Through the halls of Freeport High School are future leaders, and some students already know what they want to be.

"Music has been a passion of mine, I played the saxophone since I was in 5th grade and my passion has just grown from that," Senior, David Helbling said.

"I’d like to be a P.E. teacher and soccer coach potentially for the high school or middle school," Senior, Franco Avila said.

While David and Franco walk different paths they do have one thing in common, their love for education.

"This group of students I have here they’re all senior students and they all want to be teachers they come in every day talking about well when do we get to do this and when do we get to do that. Those relationships is what they’re really excited for," Family & Consumer Science Teacher, Nacia Patterson said.

Nacia Patterson is leading the 'Future Educators' course at Freeport High School.

"This class is clinical-based so they go out into the middle school and high school and work with a teacher one on one doing kind of like a student teaching experience as you would in college," Patterson said.

The program is usually hands-on, but students had to navigate the class differently during the COVID-19 pandemic.

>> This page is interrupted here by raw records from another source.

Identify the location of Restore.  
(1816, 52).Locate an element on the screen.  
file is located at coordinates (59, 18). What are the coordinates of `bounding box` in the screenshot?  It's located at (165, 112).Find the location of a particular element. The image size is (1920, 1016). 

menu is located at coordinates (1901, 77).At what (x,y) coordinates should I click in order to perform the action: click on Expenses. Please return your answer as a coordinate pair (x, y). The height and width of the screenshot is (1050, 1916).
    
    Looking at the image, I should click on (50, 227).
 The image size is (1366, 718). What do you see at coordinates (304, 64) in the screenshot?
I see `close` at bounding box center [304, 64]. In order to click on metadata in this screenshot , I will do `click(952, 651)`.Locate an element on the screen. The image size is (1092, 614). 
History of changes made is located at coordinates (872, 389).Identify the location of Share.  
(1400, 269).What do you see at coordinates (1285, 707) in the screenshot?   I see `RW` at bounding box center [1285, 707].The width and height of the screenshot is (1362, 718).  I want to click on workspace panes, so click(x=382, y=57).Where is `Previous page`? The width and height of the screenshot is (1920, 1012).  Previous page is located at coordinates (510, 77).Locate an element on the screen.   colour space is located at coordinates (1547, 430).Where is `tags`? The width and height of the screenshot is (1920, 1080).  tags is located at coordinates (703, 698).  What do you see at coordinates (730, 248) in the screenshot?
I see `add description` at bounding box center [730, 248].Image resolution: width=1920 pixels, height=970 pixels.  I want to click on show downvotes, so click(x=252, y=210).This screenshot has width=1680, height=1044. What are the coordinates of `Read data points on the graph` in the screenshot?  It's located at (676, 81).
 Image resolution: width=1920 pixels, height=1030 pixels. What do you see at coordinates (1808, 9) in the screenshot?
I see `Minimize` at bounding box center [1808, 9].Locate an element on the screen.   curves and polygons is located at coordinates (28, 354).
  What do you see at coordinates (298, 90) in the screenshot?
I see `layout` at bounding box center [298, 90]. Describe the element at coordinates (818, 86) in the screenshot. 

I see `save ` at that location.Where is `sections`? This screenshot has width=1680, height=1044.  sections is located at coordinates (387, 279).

"We didn’t get to have the face-to-face experience with our students so they did it virtually so this will be our first year back in the classroom working with the kids and students one on one," Patterson said.

The nationwide pandemic caused some students to question if the education field was right for them.

"A lot of kids last year they were like I don’t like this, this isn’t fun, if this is what teaching is then I don’t wanna be a teacher," Patterson explained. "Because they don’t get that face to face interaction there’s a lot of things you’re limited to you can’t do any hands-on activities and crafts and things like that that you typically get to do in a classroom,"

After a year of virtual learning students are back inside the classroom with a zest for learning.

"Some of us are more hands-on learners and it helps a lot being there seeing how the teachers do their job it helps us a lot for our futures," Avila said.

The 'Future Educators' class is a year long course.

"I wanted to get as much experience as I could before actually going to a university so I have some more experience under my belt compared to other students," Helbling said.

Students are getting a taste of what it's like to teach all subjects. Nacia said it's important to make sure her students are exposed to everything.

"Making sure they get into one area one semester with a teacher that they’re interested in and then the next semester they might be with something totally random just to give them that exposure into a content area," Patterson said.

Students said they're grateful for this program, knowing not everyone will get this opportunity.

"It’s kind of a big deal there’s only eight of us in this class," Helbling said. "And I'm one of eight so getting that experience compared to other kids that might be going to a bigger university with a class of 100 me being that one kid that got that experience is a big leg up compared to all those other kids,"

Something new added to the course, due to the pandemic, is students now learning about virtual lesson planning and teaching over zoom.